[Start of Exercise materials]

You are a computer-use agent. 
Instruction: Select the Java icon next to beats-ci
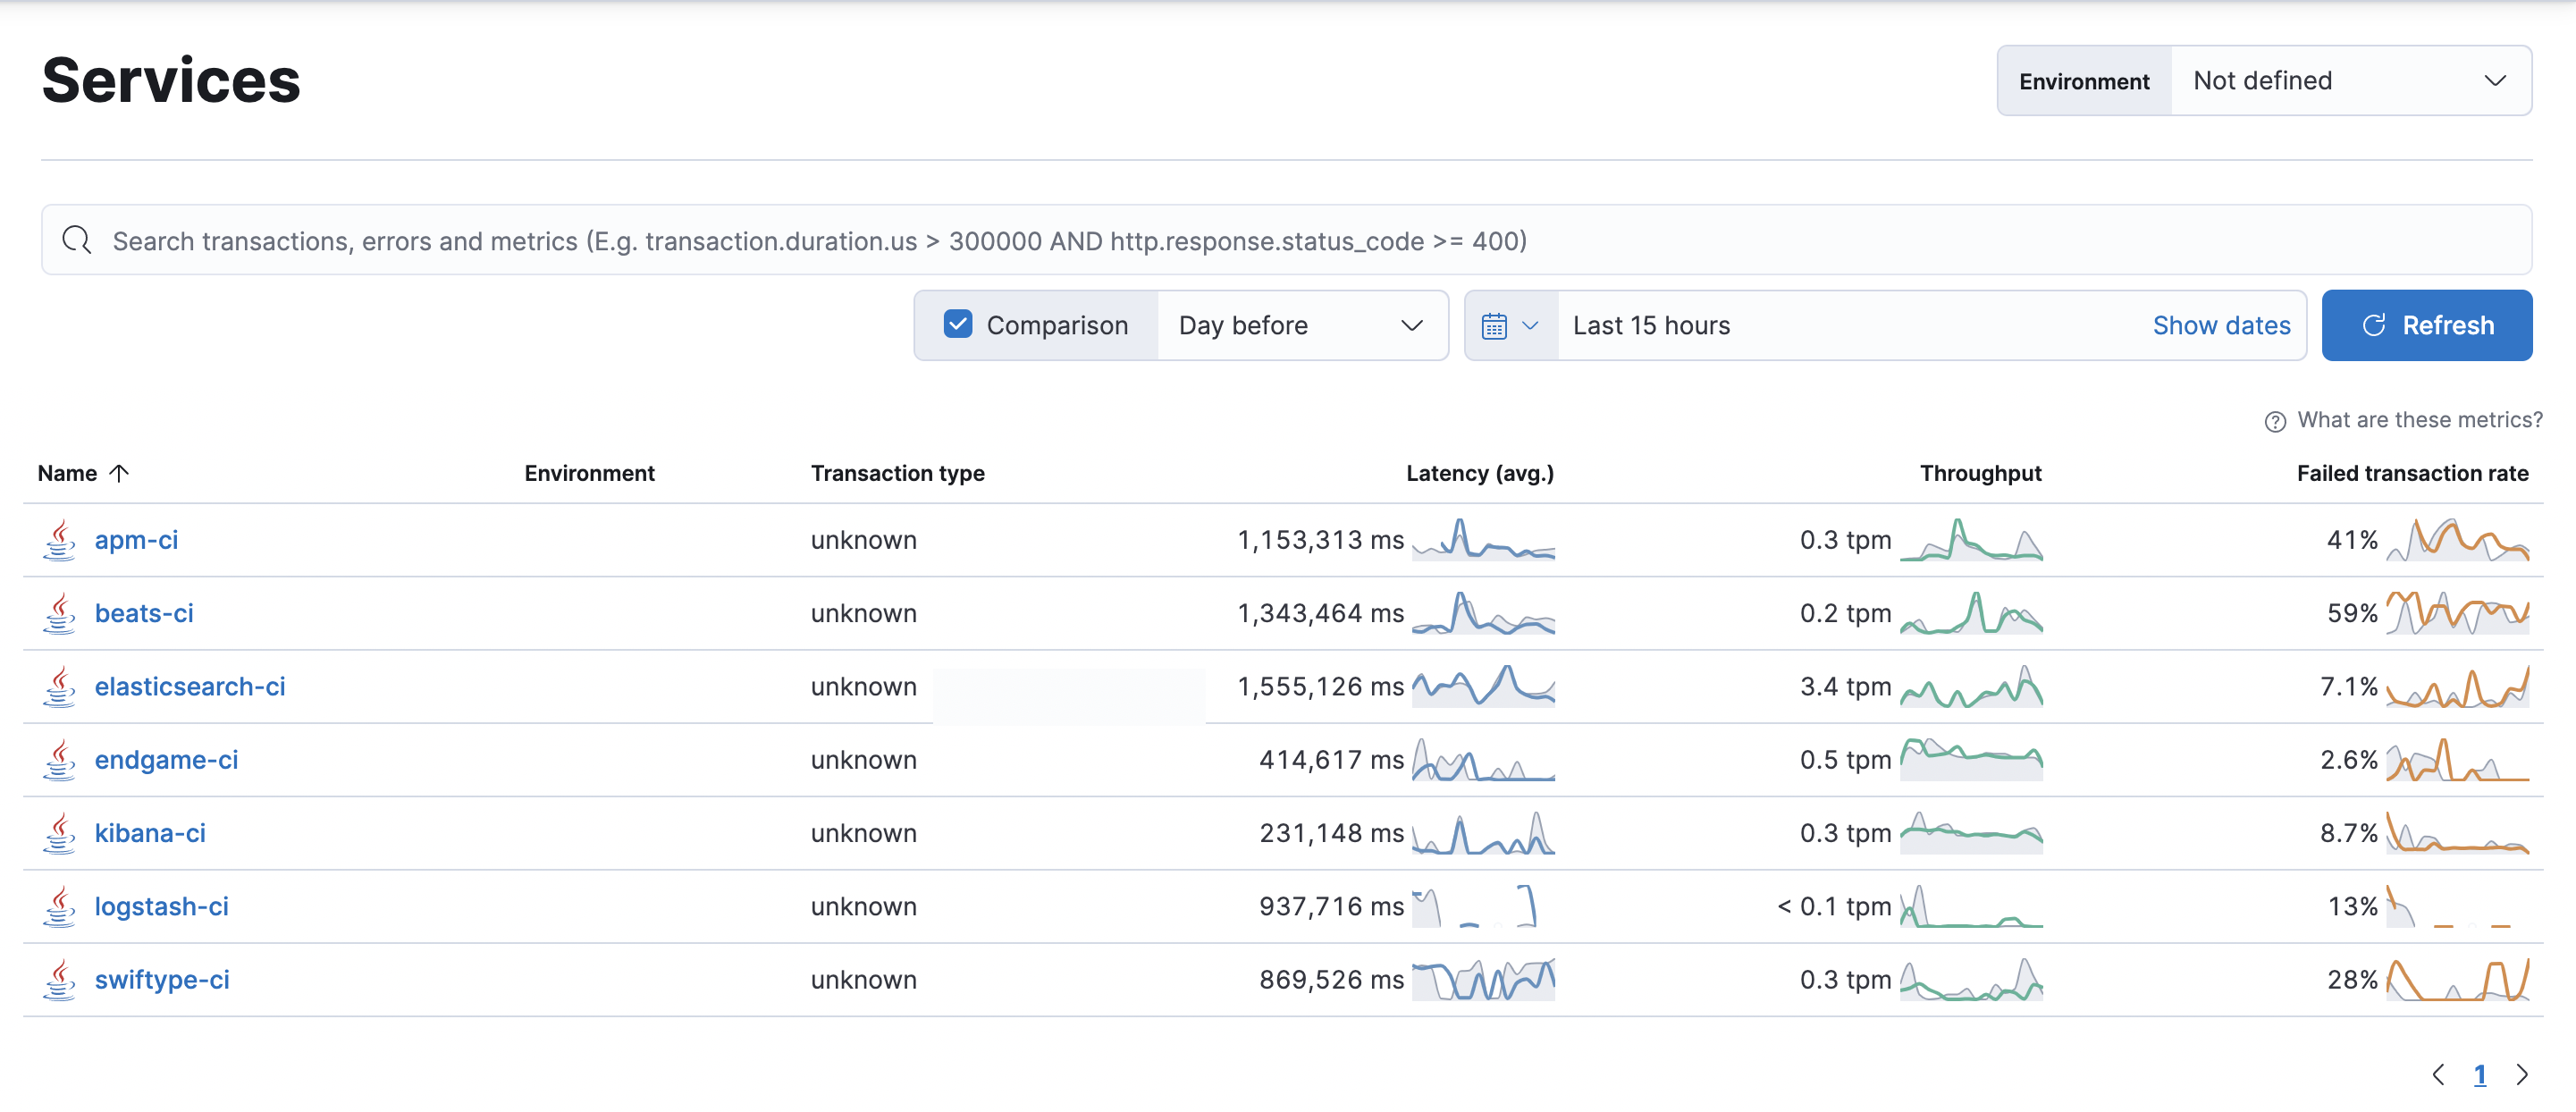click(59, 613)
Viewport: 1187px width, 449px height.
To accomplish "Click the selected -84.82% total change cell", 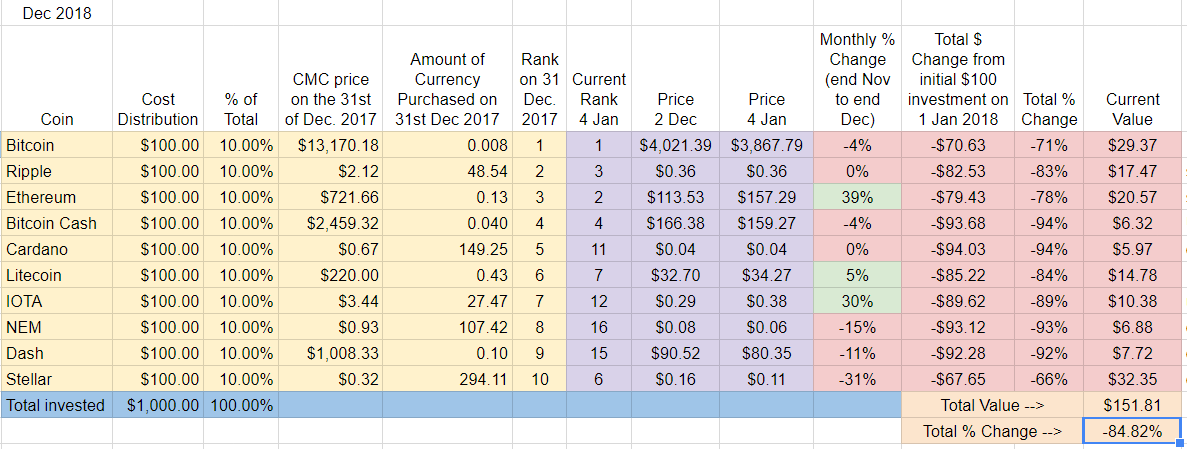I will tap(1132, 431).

[End of Exercise materials]
[Start of Exercise materials]

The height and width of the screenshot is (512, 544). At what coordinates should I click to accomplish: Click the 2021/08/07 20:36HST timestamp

[End of Exercise materials]

→ Task prompt
Copy out every line in the items above that contains the string "height". Uppercase and lowercase letters count as different.

→ Right answer
Viewport: 1187px width, 449px height.
The height and width of the screenshot is (512, 544). At what coordinates should I click to accomplish: Click the 2021/08/07 20:36HST timestamp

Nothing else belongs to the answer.